Nooo not the Bridge Four patch
But Moash, Kaladin couldn't bear to tell Bridge Four
Good move starting this chapter in a twisted reflection of the nights of stew and comradely of Bridge Four
Graves is dead?
That is not a turn I expected I thought Moash would be solidly with the Diagram
Well Moash's concerns about not being in Shardplate proved true
I'm having feelings about Kaladin saving Moash even now via the training
Oh no Fused with Surges
Friction and Gravitation seen so far
Do they all have two or one
Don't let them get the Plate
Yeah spears over swords!
Kaladin's training, saving lives when he can’t be there personally
Does she have Friction and Gravitation at once?
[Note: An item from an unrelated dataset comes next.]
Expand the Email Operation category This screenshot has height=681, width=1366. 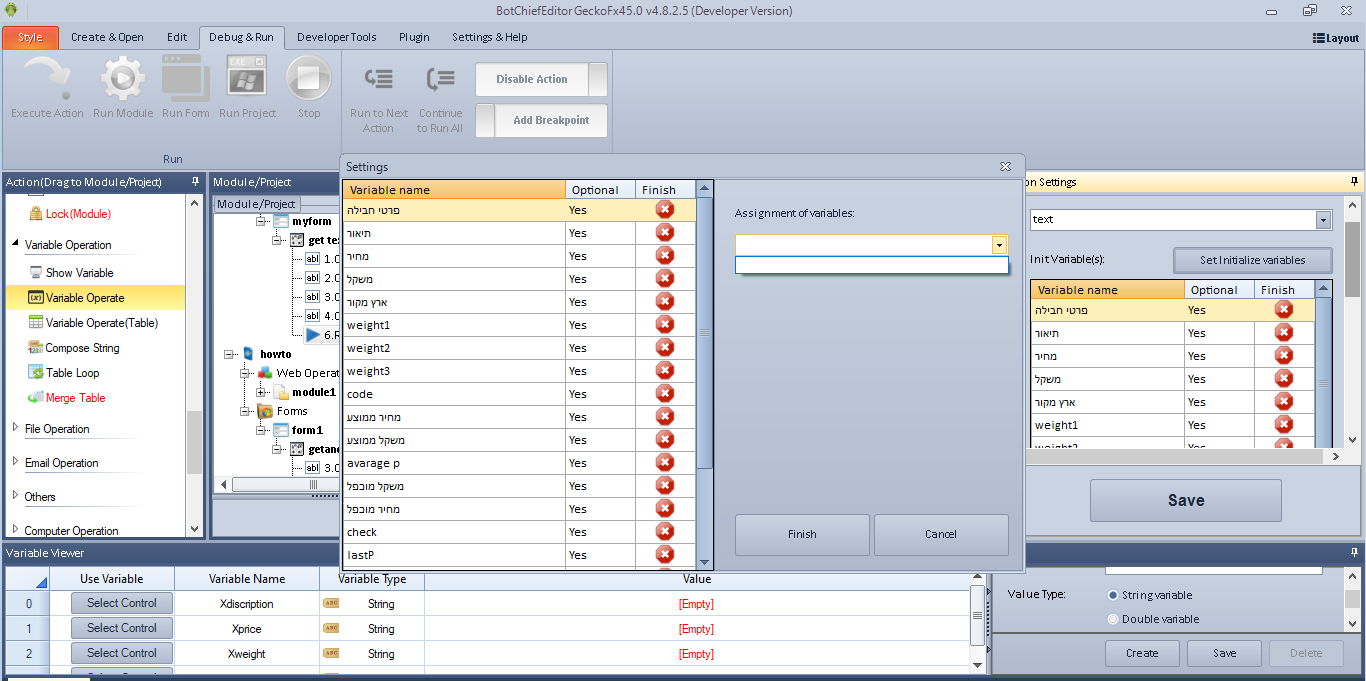15,462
Different combinations of Surges?
Ah they can't heal though
But where do they get the dark light
Szeth said something about them supposedly being able to hold it perfectly so they don't need recharging as much, but then are also more limited?
Oh noooo
Don't give them the Shards
Oh noooo
This is probably worse than being with the Diagram
This is so much worse
Angst is coming
But woah
Are those
Oh my god are those skyships? We're getting fabrials skyships?
That go above the storms with sails pointing down toward them?
Eeee
Vaguely crustacean vaguely sci-fi skyships!
"We are indeed intrigued, for we thought it well hidden. Insignificant among our many realms." Wait are there Shards with more than one world? I am so confused.
Ooh spies freelance or working for highprinces
The idea of being watched everywhere always makes me a tad uncomfortable even as the concept of observing is intriguing. Really this whole spying versus scouting thing is something I really should be delving into with my own story but that’s a tangent
Heh the mind museum trick I know that one not that I ever used it
I am really getting concerned about the multiple personalities
Oh hey by the way I'm still worried about Moash. Just thought I should mention that.
It's scary to think of how much Shallan has changed. She used to be excited about learning, about being part of things. She's splintered now.
I want to be in the room where it happens the room where it happens seriously that room has so many interesting conversations going on
Shallan barely read those books Adolin gave her?
She had the promise to become one of the greatest scholars of her time. It’s making me really sad.
Ooh yes they're talking about the ships yesss
Ugh this cuts a bit too familiar
Surrounded by brilliant smart people, but not taking advantage of it, feeling left behind, overwhelmed, not living up to your potential of scholarship...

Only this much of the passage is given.